- Consignes
a) Dans le passage sur Mariner 2, reformulez sous forme de liste le paragraphe qui commence par « Le lanceur prévu n’étant pas prêt », en conservant ses faits essentiels.
b) Restituez sans aucune modification la partie du passage sur Mariner 2 comprise entre « Le 14 décembre » et « grande première astronautique. », ces deux bornes incluses.
c) Indiquez si chacune des affirmations suivantes concorde avec le passage sur Mariner 2. Répondez par oui ou par non et citez à l’identique les mots du passage qui tranchent la question.
(i) Les États-Unis engagent le programme Mariner en 1961.
(ii) Les deux sondes Mariner emportent un système d’imagerie.
(iii) La grande parabole des sondes mesure 1,2 m de diamètre.

- Passage source
Le 14 décembre 1962, la sonde américaine Mariner 2 devient le premier engin fabriqué par l’homme à survoler avec succès une autre planète. Une grande première astronautique.
Dès que les portes de l’espace s’ouvrent, de nombreuses sondes spatiales s’élancent en direction de la Lune, puis très vite de Mars et Vénus, des mondes qui deviennent des enjeux de la course-compétition entre les Soviétiques et les Américains. Ceux-ci engagent des programmes dont l’objectif est d’approcher et étudier ces mondes par étapes à commencer par le survol…
Après avoir lancé les programmes Pioneer (exploration des corps célestes accessibles du système solaire et du milieu interplanétaire – 1958-1978) et Ranger (étude de la surface lunaire - 1961-1965), les Etats-Unis engagent en 1961 Mariner, un programme dédié aux planètes intérieures (Mercure, Vénus, Mars – 1962-1973). Outre la maîtrise de la navigation au long cours (d’où le nom du programme) et d’un certain nombre d’opérations (communication lointaine, correction de trajectoire, etc.), les deux premières sondes Mariner sont affectées à l’étude de Vénus. Pour les Américains, il s’agit également de ne pas laisser les Soviétiques seuls « à l’assaut » de l’étoile du berger. En effet, ces derniers viennent en février 1961 de lancer deux engins Venera, mais l’un ne quitte pas l’orbite terrestre, l’autre dysfonctionne et tout contact est perdu quelques jours plus tard. Bien que muette, la seconde passe à environ 100 000 km de Vénus. Les Américains comptent bien faire mieux.
Le lanceur prévu n’étant pas prêt, deux sondes Mariner allégées (Mariner-Venus ou Mariner R), d’une largeur de 4,9 m et d’une hauteur de 3,7 m pour une masse totale chacune d’un peu plus de 200 kg (dont 22 kg pour l’instrumentation), sont conçues à partir des Ranger (d’où le qualificatif R). Si elles reprennent la structure de ces dernières (plate-forme hexagonale avec deux panneaux solaires rectangulaires et une tour conique recevant les instruments de mesure), des nouveautés techniques sont cependant apportées, comme la stabilisation des engins sur trois axes, offrant une meilleure manœuvrabilité. Pour assurer les diverses communications, les sondes sont dotées de trois antennes, dont une grande parabole de 1,2 m de diamètre fixée en dessous.
Quant aux appareils scientifiques, Mariner 1 et 2 ont quasi les mêmes instruments. A bord de Mariner 2, se trouvent un radiomètre micro-onde (mesure du rayonnement de Vénus), un radiomètre infrarouge (température de la planète), un magnétomètre (champ magnétique), des détecteurs de particules, de vent solaire et de poussières cosmiques, des expériences de mécanique céleste (mesure des masses de Vénus et de la Lune, etc.). La charge utile étant déjà conséquente et sachant que Vénus a une atmosphère particulièrement dense empêchant de voir le sol, aucun système d’imagerie embarque dans les deux Mariner.

- Données sources
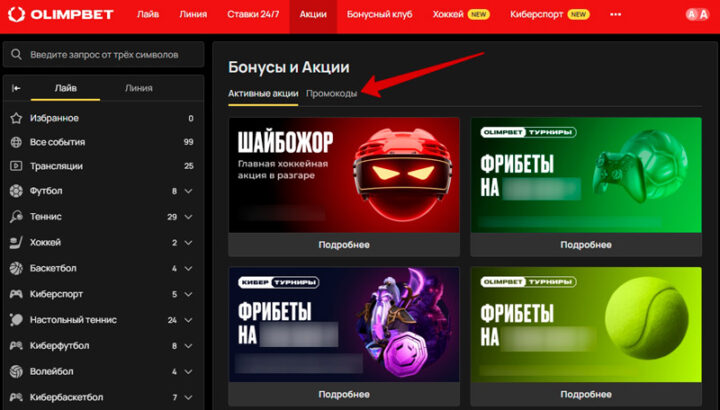Expand the Теннис category chevron

188,216
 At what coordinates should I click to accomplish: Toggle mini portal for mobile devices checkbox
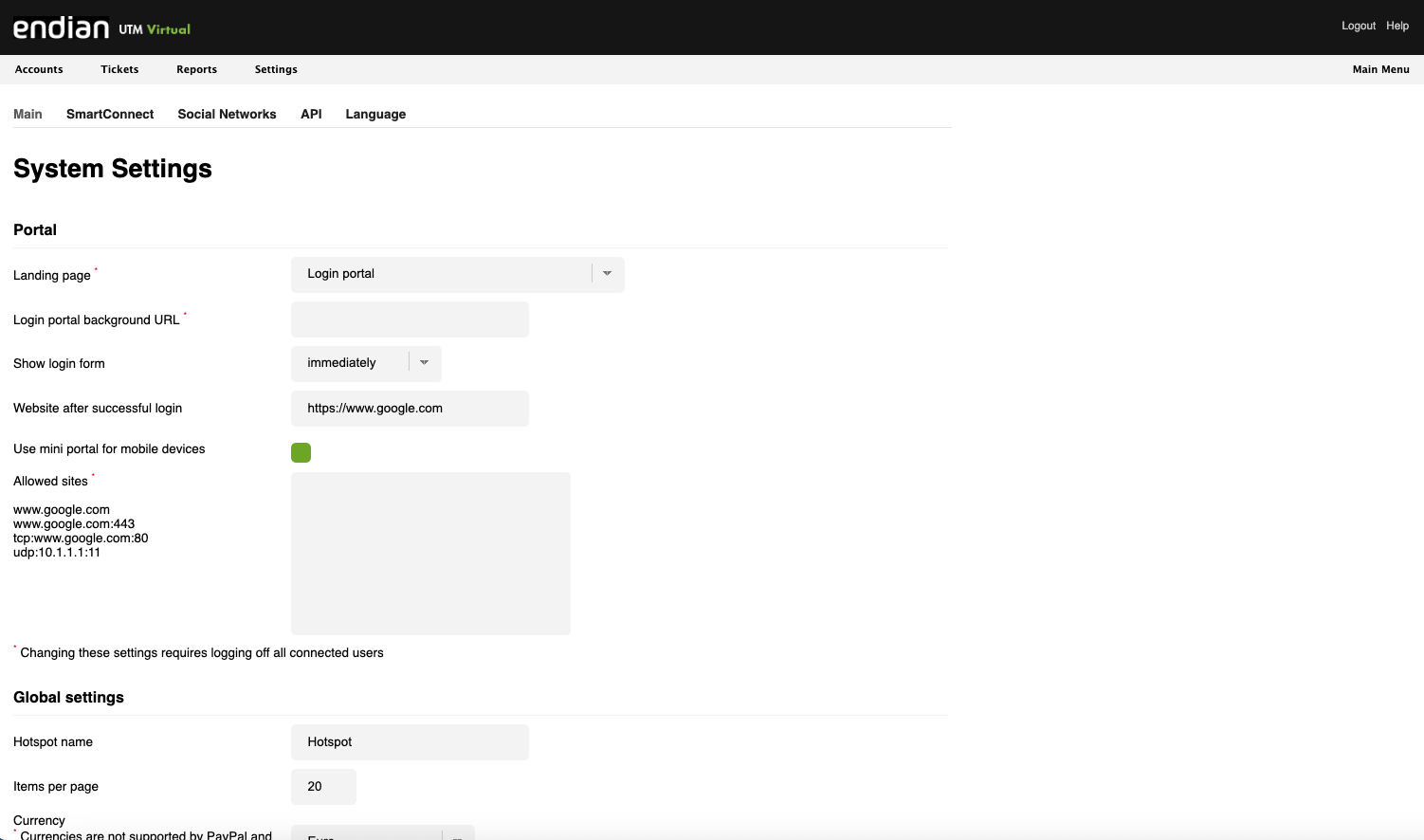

- Réponses attendues
a)
- Le lanceur prévu n’était pas prêt. Deux sondes Mariner allégées (Mariner-Venus ou Mariner R) ont donc été conçues à partir des Ranger, d’où la lettre R.
- Chaque sonde mesure 4,9 m de large et 3,7 m de haut. Elle pèse un peu plus de 200 kg, dont 22 kg d’instrumentation.
- Elles reprennent la structure des Ranger : une plate-forme hexagonale, deux panneaux solaires rectangulaires et une tour conique recevant les instruments de mesure.
- Elles apportent une nouveauté technique : la stabilisation sur trois axes, qui offre une meilleure manœuvrabilité.
- Pour les communications, elles disposent de trois antennes, dont une grande parabole de 1,2 m de diamètre fixée en dessous.

b)
Le 14 décembre 1962, la sonde américaine Mariner 2 devient le premier engin fabriqué par l’homme à survoler avec succès une autre planète. Une grande première astronautique.

c)
(i) Oui : « les Etats-Unis engagent en 1961 Mariner »
(ii) Non : « aucun système d’imagerie embarque dans les deux Mariner »
(iii) Oui : « une grande parabole de 1,2 m de diamètre fixée en dessous »